The phrase “environmental refugee” summons a compelling image of someone forced to relocate due to climate change. The phrase has been used effectively to raise awareness of such diverse problems as the rising sea levels that are submerging some Pacific islands, as well as the increased impact of natural disasters like hurricanes and earthquakes which cause a mixture of temporary and permanent migration. As climate change accelerates, and its human costs become ever clearer, it is completely appropriate and necessary to respond to these migrations, and a number of international initiatives are underway to do so.

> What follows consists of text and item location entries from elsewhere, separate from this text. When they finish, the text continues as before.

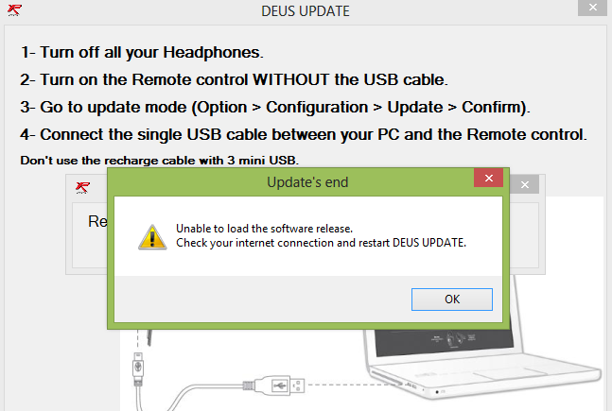
Task: Click the 'Unable to load the software release' message
Action: coord(264,229)
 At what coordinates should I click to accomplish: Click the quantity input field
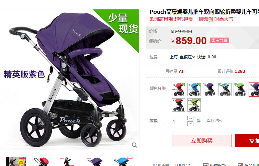point(179,121)
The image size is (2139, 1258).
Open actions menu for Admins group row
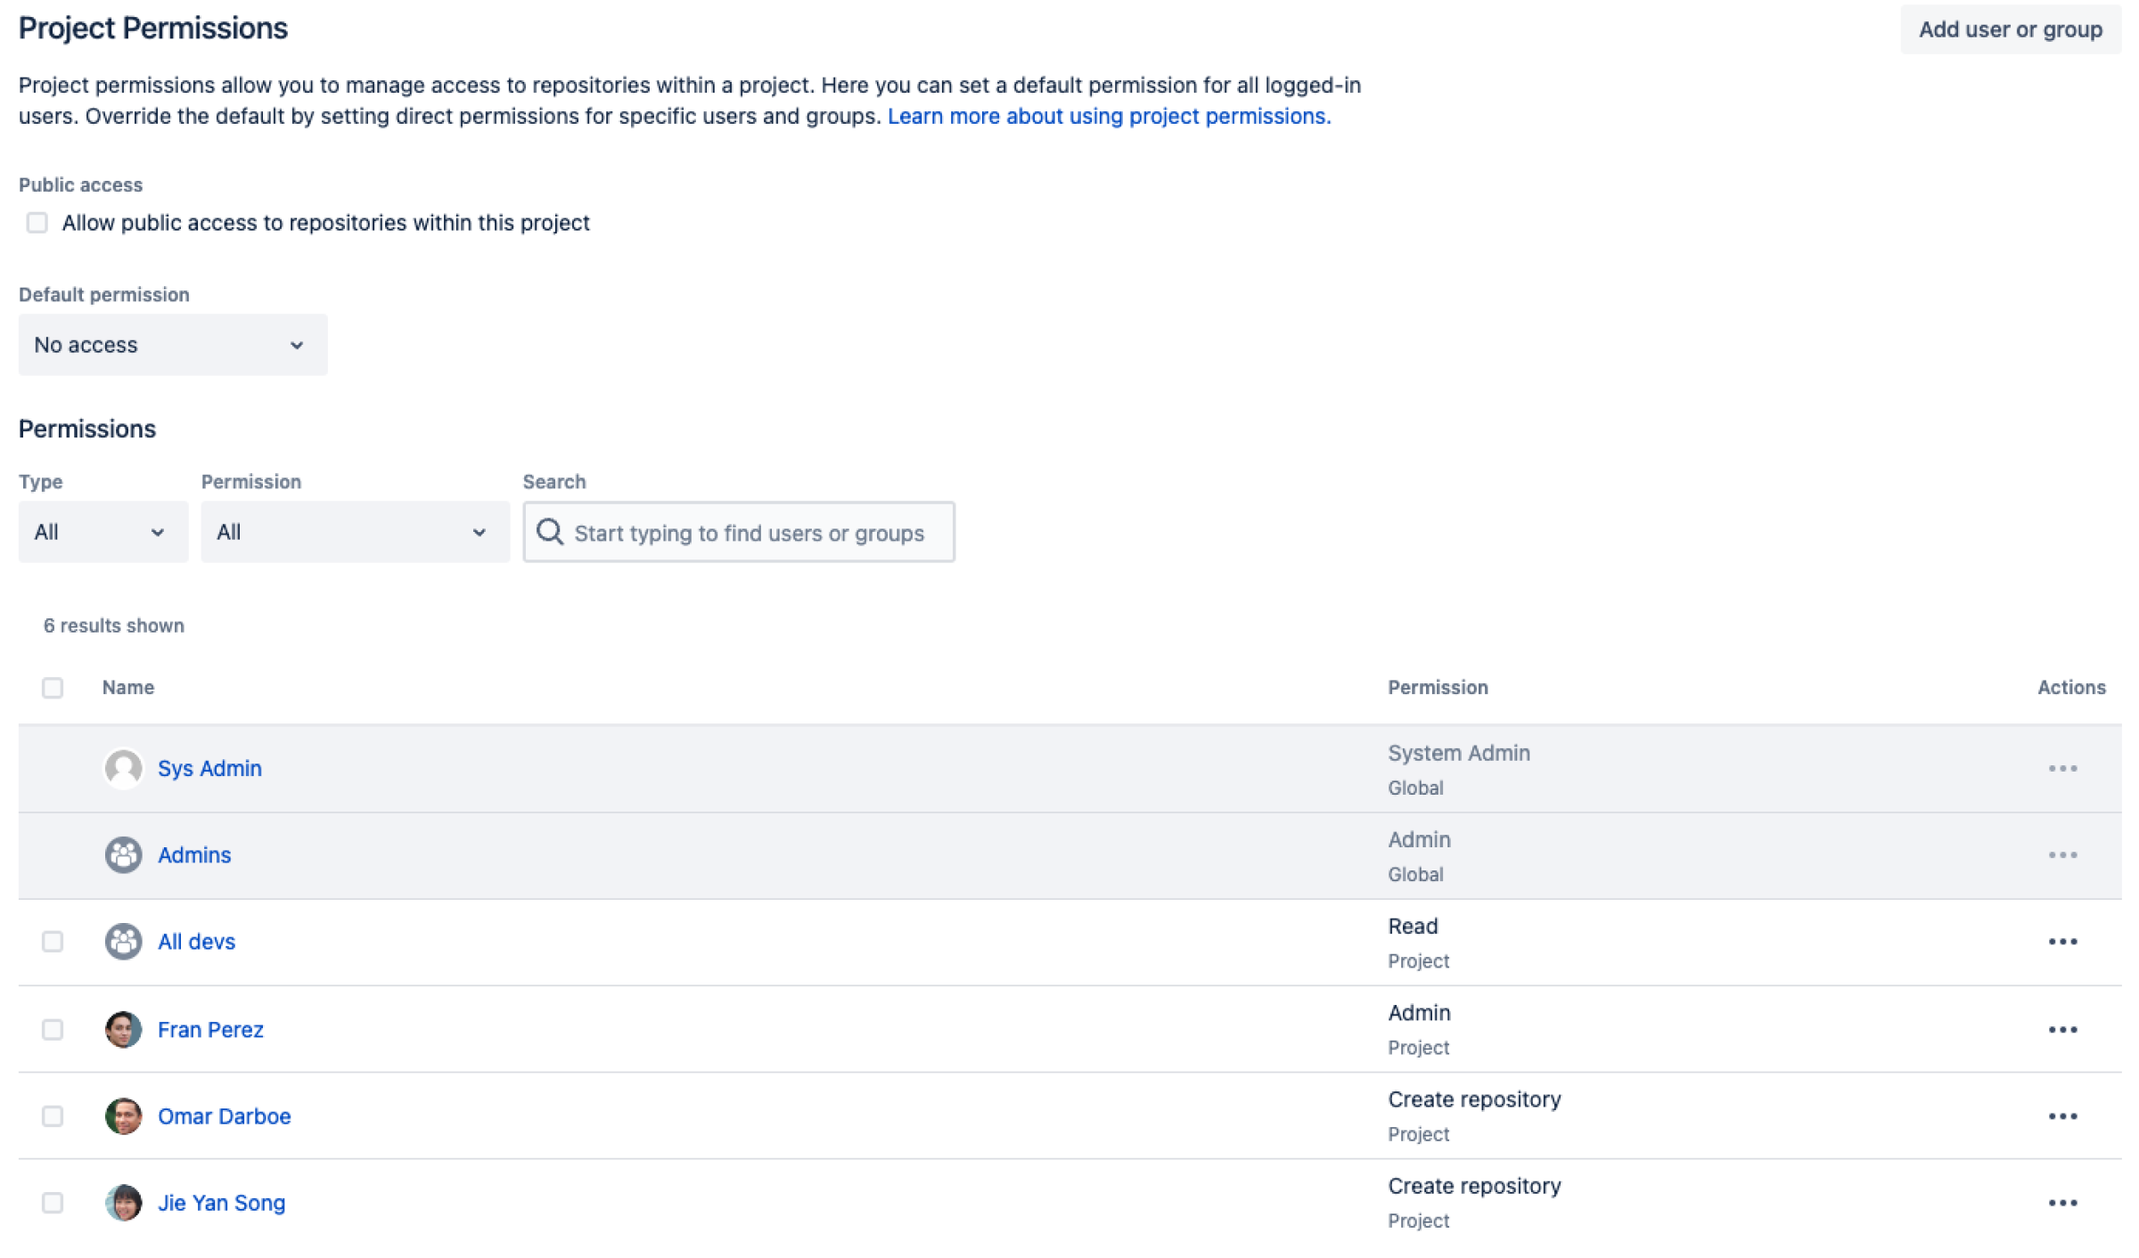coord(2062,854)
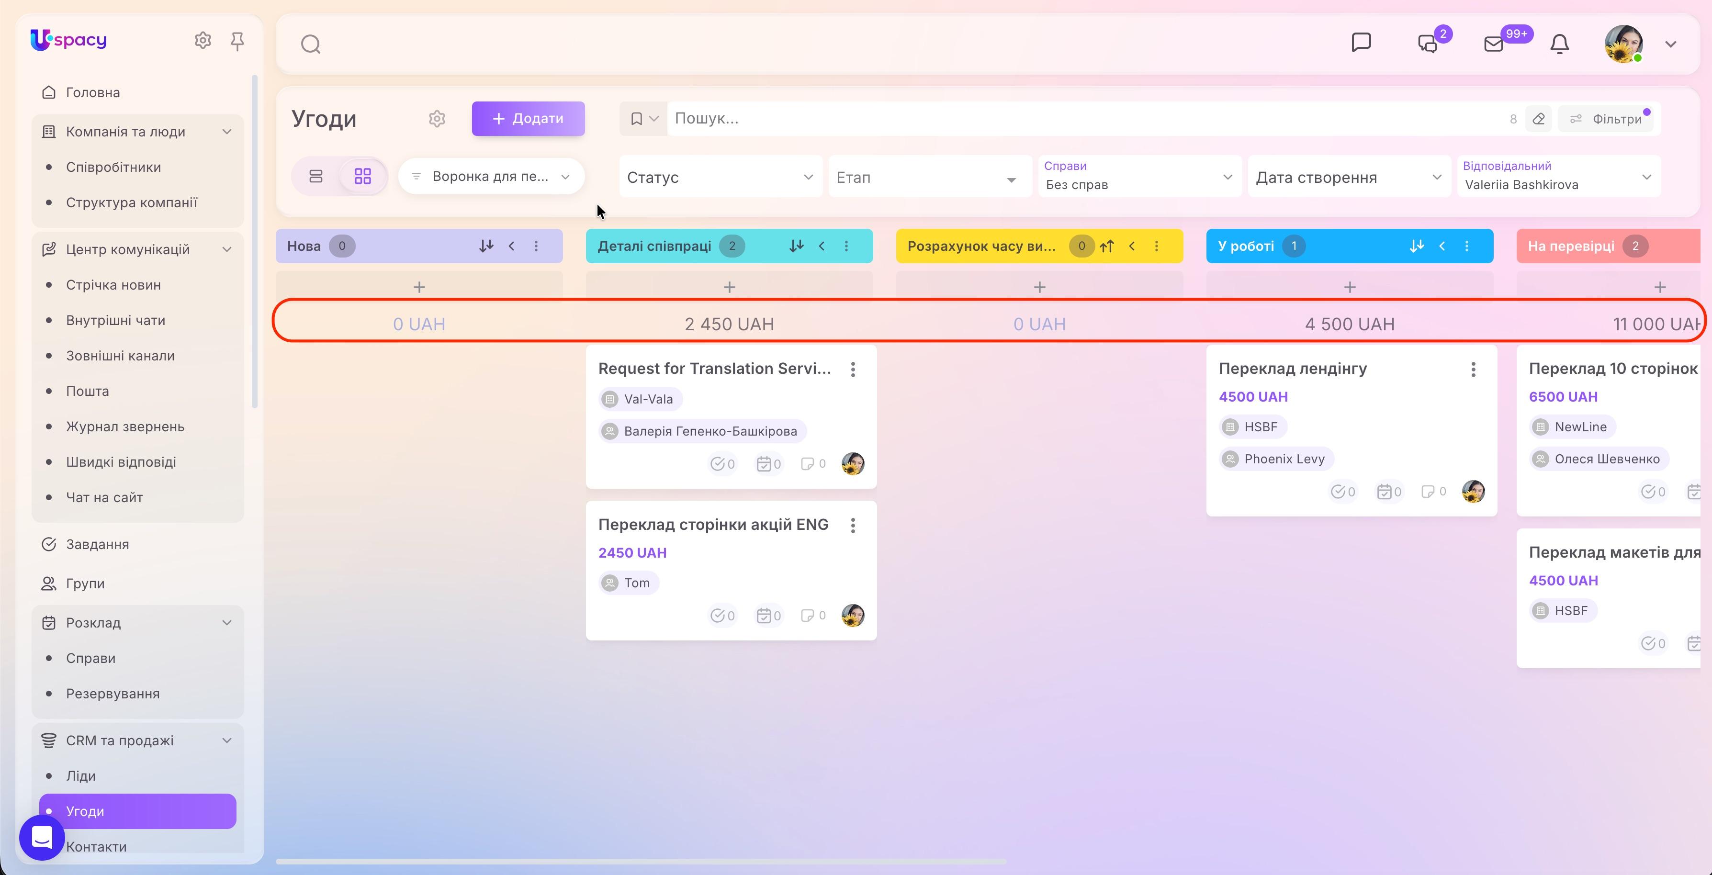Open notifications bell
Image resolution: width=1712 pixels, height=875 pixels.
tap(1559, 44)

As these initiatives go forward, however, it will be increasingly important to be careful and precise about the phrase “environmental refugee.” First, as a legal term, the phrase is dubious. It implicitly harnesses the language, norms, and protections of the United Nations Convention Relating to the Status of Refugees (Refugee Convention), which fits only a small subset of climate change migrants. Second, at a time when the Refugee Convention itself is under enormous strain, the phrase, with its expansive umbrella of applicability, is also problematic from a policy standpoint. Regional refugee instruments are often broader than the Refugee Convention itself, but the Convention is the particular focus of this Article.

This Article begins with an assessment of the circumstances in which the word “refugee” is appropriate for climate change migrants and demonstrates that while the Convention can and will cover individuals in some limited settings, it will be utterly inadequate to protect the broader range of populations needing to migrate. Having established these limitations, the Article then considers the costs of using the word in other contexts. Those costs include the diversion of resources into the project of expanding the Convention, through the slow and arduous work of developing new precedents and understandings to protect climate change. There is also a great risk of weakening the international system’s support for the Convention itself as it stretches to address problems for which it was never designed. The Article ends with a justification for a complementary protection regime, and a brief examination of what such a regime might look like.

Elizabeth Keyes, Environmental Refugees? Rethinking What’s in a Name, 44 North Carolina Journal of International Law 461 (2019).